Brain–Computer Interface for Neurorehabilitation of Upper Limb After Stroke

Abstract

Current rehabilitation therapies for stroke rely on physical practice (PP) by the patients. Motor imagery (MI), the imagination of movements without physical action, presents an alternate neurorehabilitation for stroke patients without relying on residue movements. However, MI is an endogenous mental process that is not physically observable. Recently, advances in brain-computer interface (BCI) technology have enabled the objective detection of MI that spearheaded this alternate neurorehabilitation for stroke. In this review, we present two strategies of using BCI for neurorehabilitation after stroke: detecting MI to trigger a feedback, and detecting MI with a robot to provide concomitant MI and PP. We also present three randomized control trials that employed these two strategies for upper limb rehabilitation.

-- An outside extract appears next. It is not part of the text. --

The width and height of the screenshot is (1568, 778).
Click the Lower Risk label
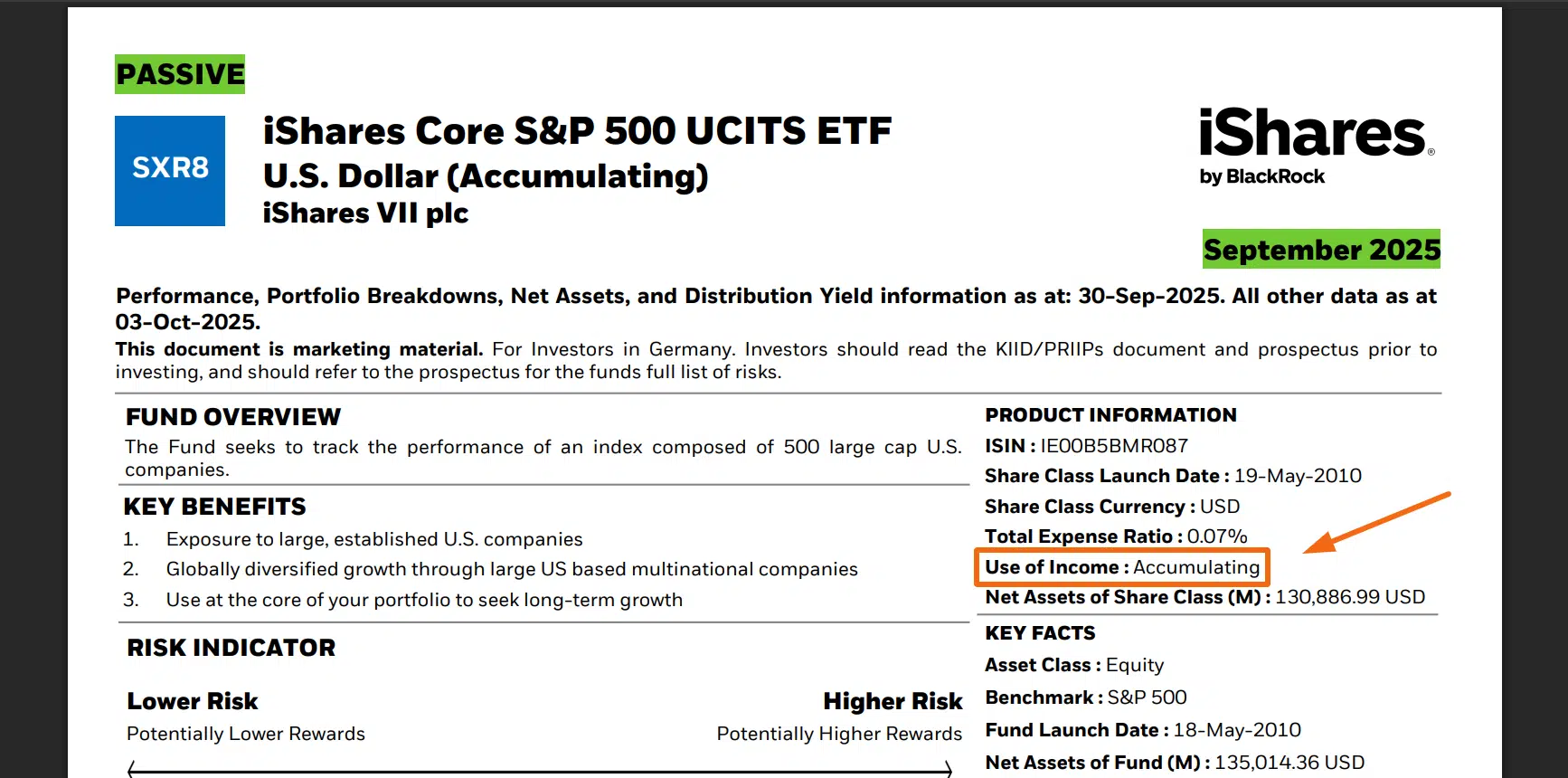click(193, 701)
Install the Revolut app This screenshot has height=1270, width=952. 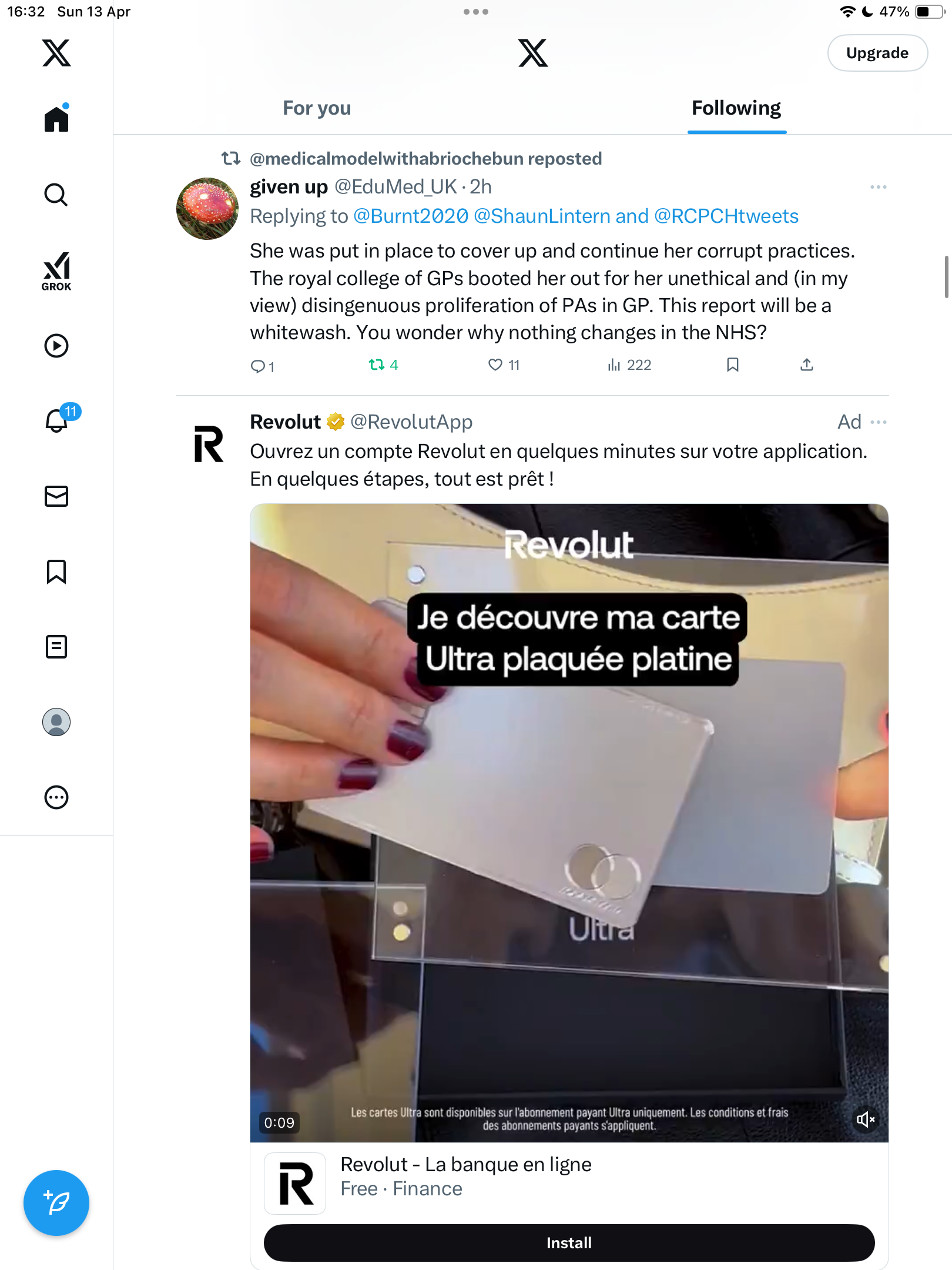[x=569, y=1243]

A total of 125 chronic stroke patients were screened over six years. The BCI screening revealed that 103 (82%) patients can use electroencephalogram-based BCI, and 75 (60%) performed well with accuracies above 70%. A total of 67 patients were recruited to complete one of the three RCTs ranging from two to six weeks of which 26 patients, who underwent BCI neurorehabilitation that employed these two strategies, had significant motor improvement of 4.5 measured by Fugl-Meyer Motor Assessment of the upper extremity. Hence, the results demonstrate clinical efficacy of using BCI as an alternate neurorehabilitation for stroke.